The all-new production features dazzling new staging, new orchestrations and re-imagined scenery incorporating 21st century technology. It includes special effects and projections of Hugo’s paintings and other images that complement the narrative.
It was the creativity and inspiration of producer Cameron Mackintosh and his team of directors, writers, lyricists and musicians that moved Morgan to audition for the role of Fantine, a down-and-out factory worker who turns to prostitution to provide for her daughter.
“I was actually in a big successful Broadway show at the time,” she said, referring to the revival of “A Little Night Music,” in which she worked with the likes of Catherine Zeta-Jones, Angela Lansbury, Bernadette Peters and Elaine Stritch.
“I really had to think about it,” Morgan said. “Did I really want to pick up and leave home?”
After speaking with the team, it was a no-brainer.
“When I heard what they wanted to do with the show -- keeping intact everything we love about ‘Les Miz’ but leaving everything else up for reinterpretation – there was no doubt in my mind. The second they said that, I was on board,” Morgan said.
“It’s a rethink,” she said of the show. “They’ve approached it with the technology that we have today. It’s a little bit grittier. We get in the audience’s face and show them the brutal reality of what this time was like and how these amazing characters find hope in all of that.”
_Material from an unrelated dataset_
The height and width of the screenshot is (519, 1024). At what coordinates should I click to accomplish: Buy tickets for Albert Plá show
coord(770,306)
As Fantine, Morgan sings one of the show’s most powerful songs – “I Dreamed a Dream.” Her character is depressed, poor and dying, and the song, written by Claude-Michel Schonberg and Alain Boublil, harkens back to a happier time.
The score also includes the classic songs “On My Own,” “Stars,” “Bring Him Home,” “Do You Hear the People Sing?,” “One Day More,” “Empty Chairs at Empty Tables,” “Master Of The House” and many more.
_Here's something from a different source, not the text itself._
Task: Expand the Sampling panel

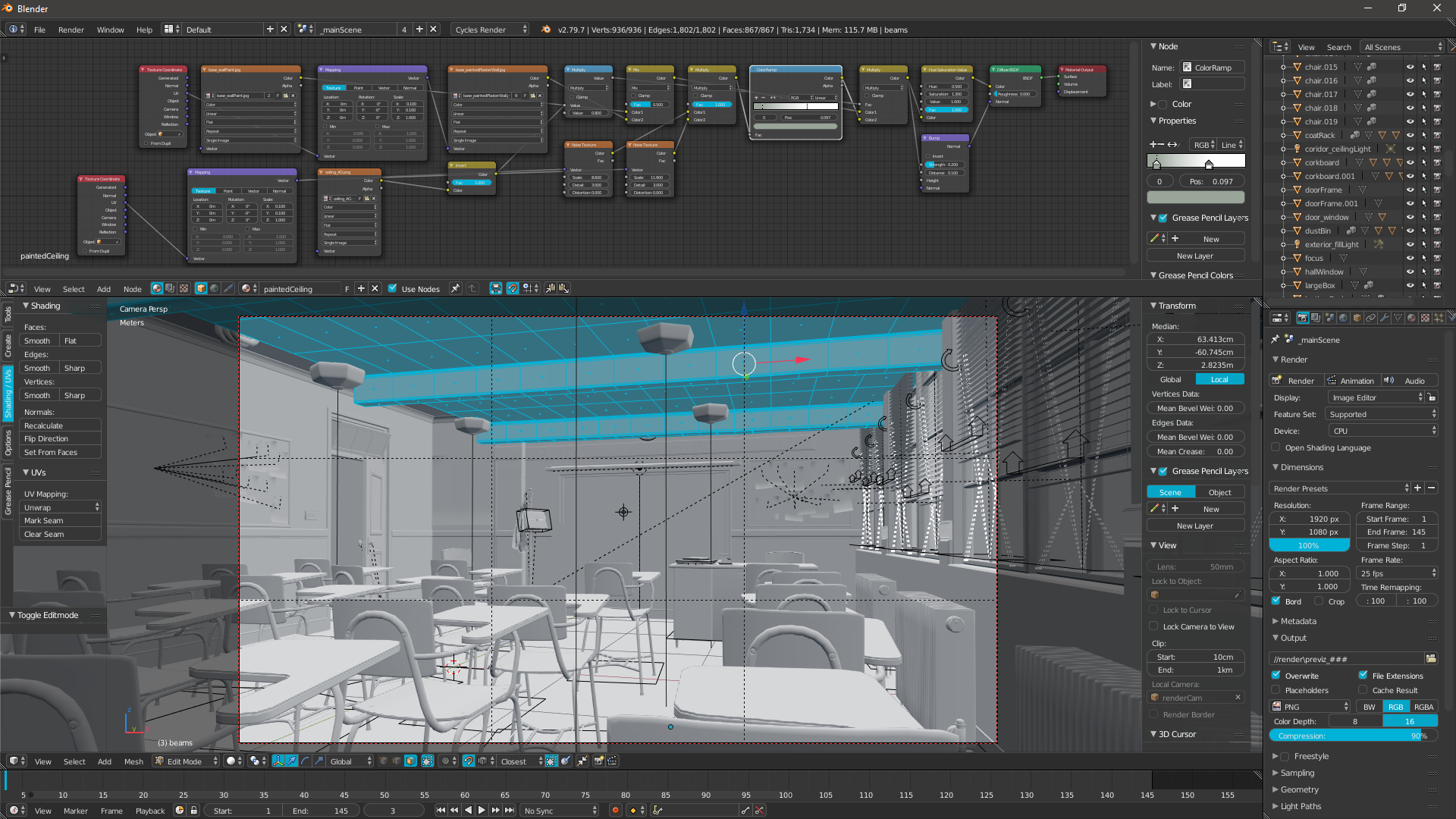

“Les Misérables” originally opened in London at the Barbican Theatre on Oct. 8, 1985, transferred to the Palace Theatre two months later and moved to its current home at the Queen’s Theatre on April 3, 2004, where it continues to play to packed houses. When “Les Miz” celebrated its 21st London birthday on Oct. 8, 2006, it became the world’s longest-running musical, surpassing the record previously held by “Cats” in London’s West End.
The Broadway production opened at the Broadway Theatre on March 12, 1987, and moved to the Imperial Theatre on Oct. 17, 1990. running for 6,680 performances. It returned to New York in 2006. To date, “Les Misérables” remains the third-longest-running Broadway production of all time.
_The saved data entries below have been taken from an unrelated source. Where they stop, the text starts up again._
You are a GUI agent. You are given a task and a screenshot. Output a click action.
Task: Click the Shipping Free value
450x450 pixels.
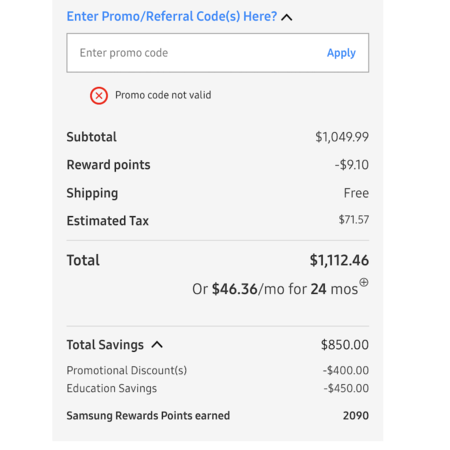[x=356, y=193]
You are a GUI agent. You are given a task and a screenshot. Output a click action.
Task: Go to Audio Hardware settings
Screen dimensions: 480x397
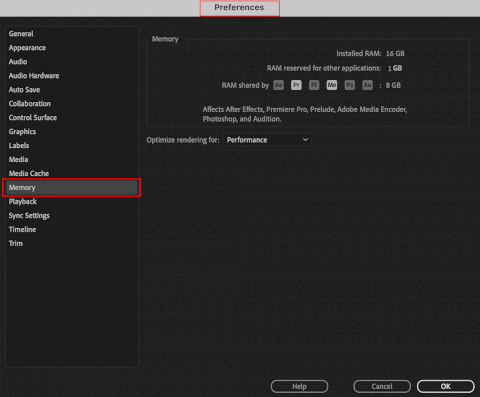pyautogui.click(x=34, y=76)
On Christmas Day, the big-screen version of “Les Miz” opens in movie theaters nationwide. Morgan said she and her cast mates are eagerly awaiting its release.
“We talk about it all the time,” she said.
They are also thrilled that their next stop is New Orleans, where they plan to take in the sights, sounds and flavors of the Crescent City when they are not on stage.
“Every four months, there’s a city that we get really excited about visiting,” Morgan said, “and New Orleans is one of those cities.”